Health

Hospitals need to be accountable to someone other than themselves: here’s why

BY Bruce Newsome   /  28 November 2017

The Health Secretary says that the NHS must reduce maternity deaths and injuries by learning lessons, but yet again he’s saying something agreeable while avoiding accountability.

Year on year, the NHS is responsible for an unusually high rate of avoidable deaths compared to its peers. Its cost of malpractice also is high relative to peers: in fiscal year 2016-2017, the NHS paid more than £1.7 billion in damages and costs for clinical negligence, up from £1.5 billion in the previous year.

Why is Jeremy Hunt suddenly focused on learning lessons from maternity risks? He is perhaps belatedly compensating for unauthorized revelations in August that English maternity wards temporarily closed 382 times in 2016 – a record in recent years. The National Childbirth Trust previously reported that mothers in labour are being “treated like cattle” in NHS wards: half are left alone for hours without care or painkillers. The report’s authors – in consultation with the professional groups – chose to blame understaffing. Hunt’s new statement admits that staff numbers must increase. In immediate reaction to Hunt’s statement, journalists on BBC Radio 4’s Today Programme and a representative from the Royal College of Midwives blatantly colluded to discuss understaffing as the only issue.

What everybody involved agrees to avoid is structural accountability for malpractice. Hunt says all unexplained maternity cases should be investigated “independently” so that “lessons can be learned” without “blame,” but British healthcare is already subject to more than 70 nominally “independent” investigative organizations (by Parliament’s own count), and the lessons are always the same, but never learnt.

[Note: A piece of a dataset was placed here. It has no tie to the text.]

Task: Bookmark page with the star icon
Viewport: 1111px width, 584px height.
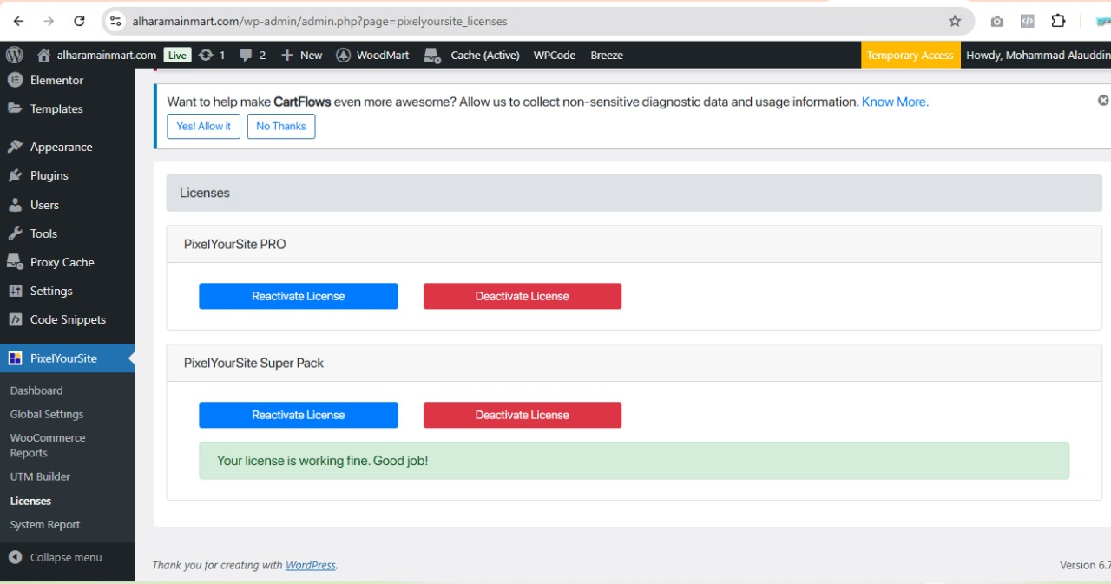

Currently, hospitals investigate themselves; if patients are unhappy, they can raise a complaint to one of those “independent” organizations or start civil legal action. Increasingly, patients go straight to legal action, given the frustrations and biases of officially “independent” organizations – whose dominant incentives are to avoid work and to protect the government and/or the professions that they represent, resource them, and staff them. The other term used officially for these organizations is “arms-length” – that’s not the same as “independent,” but since neither term is legally defined, these terms are used unaccountably.

The self-interests can be appreciated from the fact that the Parliamentary Health Services Ombudsman (PHSO) – the ultimate “independent” body for any complainant – investigated less than 8% of complaints in peak year, or merely 2,199 complaints; NHS England alone received 175,000 complaints that year. In the most recent year, the number of complaints rose, but the PHSO’s rate fell below 5%. According to heart-breaking testimonials, the other 95% are treated by PHSO staff as time-wasters, liars, idiots, fantasists, egotists, and objects of ridicule.

This is not an undiscovered problem, it’s an officially ignored problem: the PHSO has been the top of the pile since 2009, the anti-PHSO pressure groups date from around then, Jeremy Hunt has been Health Secretary since 2012, I have been reporting the structural explanation for Britain’s high health risks since 2013, and the Public Administration Select Committee has complained since 2015 that the PHSO is practically unaccountable to Parliament.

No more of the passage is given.